▶ [Exercise instructions]:
Please go line by line and repeat the data below exactly, with no images.

▶ [Records for this exercise]:

↓

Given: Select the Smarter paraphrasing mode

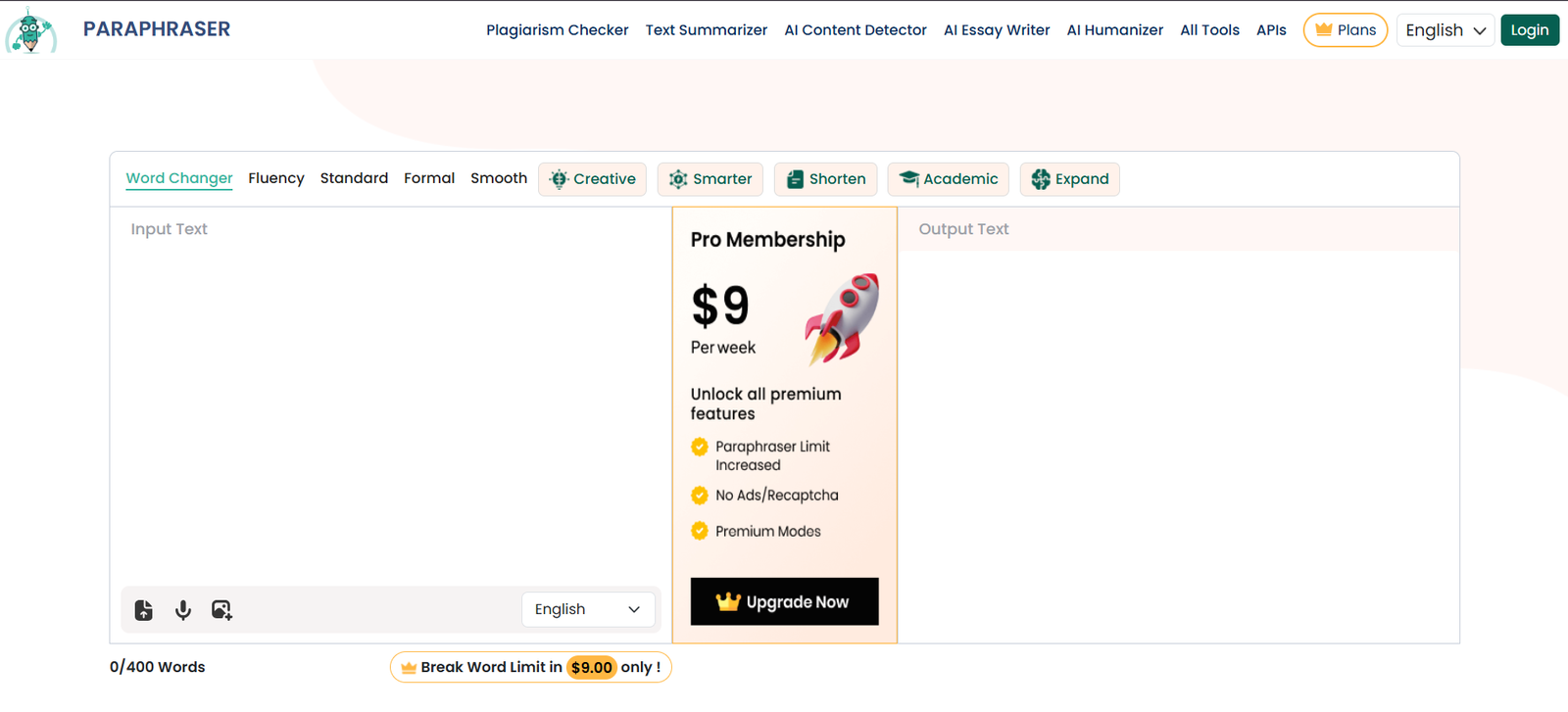Looking at the screenshot, I should tap(710, 179).
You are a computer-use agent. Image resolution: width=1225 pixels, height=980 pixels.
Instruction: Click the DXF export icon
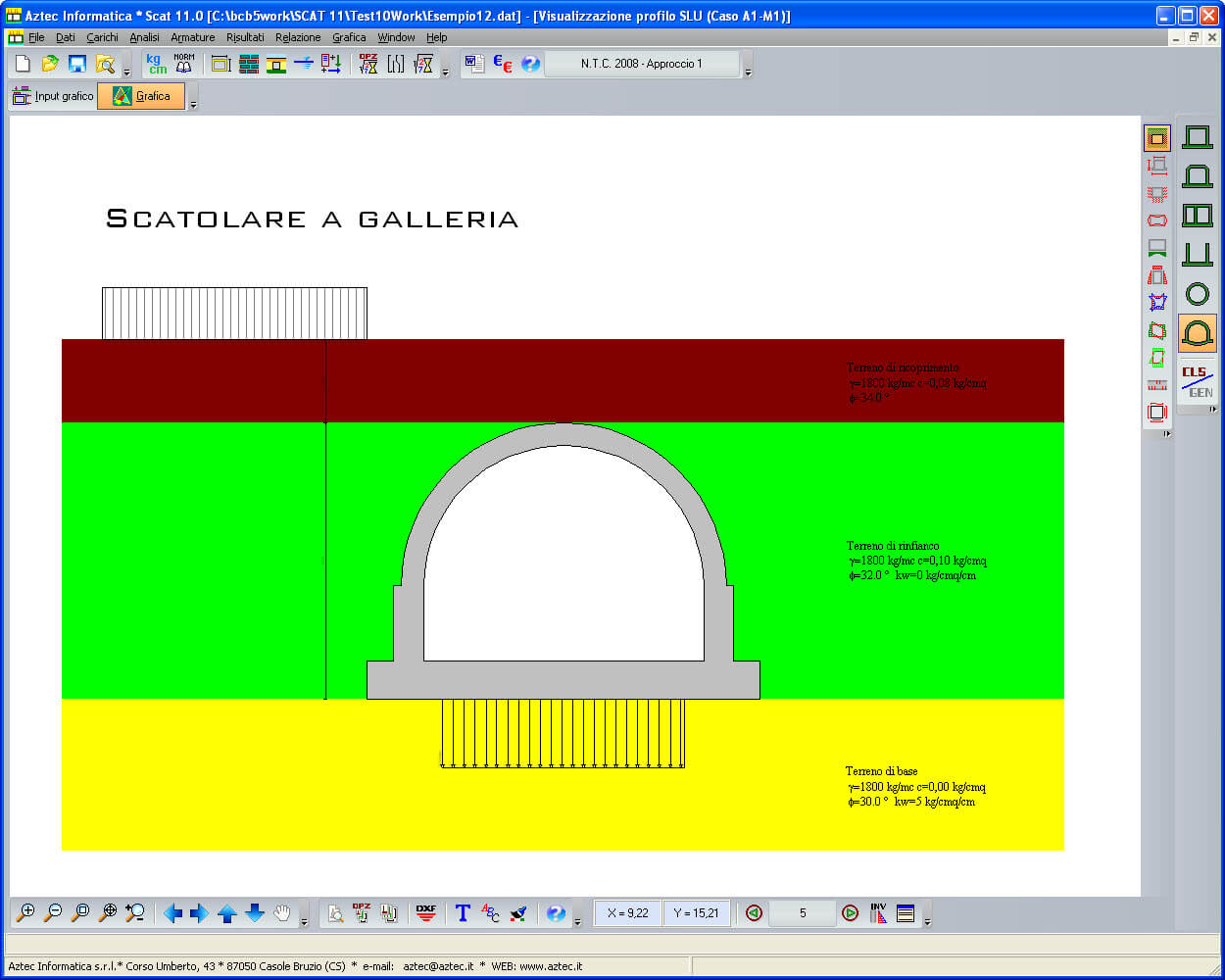[425, 913]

↑

▶ [Expected answer]:
Given: Select the Smarter paraphrasing mode

Looking at the screenshot, I should tap(710, 179).
You are a computer-use agent. Image resolution: width=1225 pixels, height=980 pixels.
Instruction: Click the DXF export icon
[425, 913]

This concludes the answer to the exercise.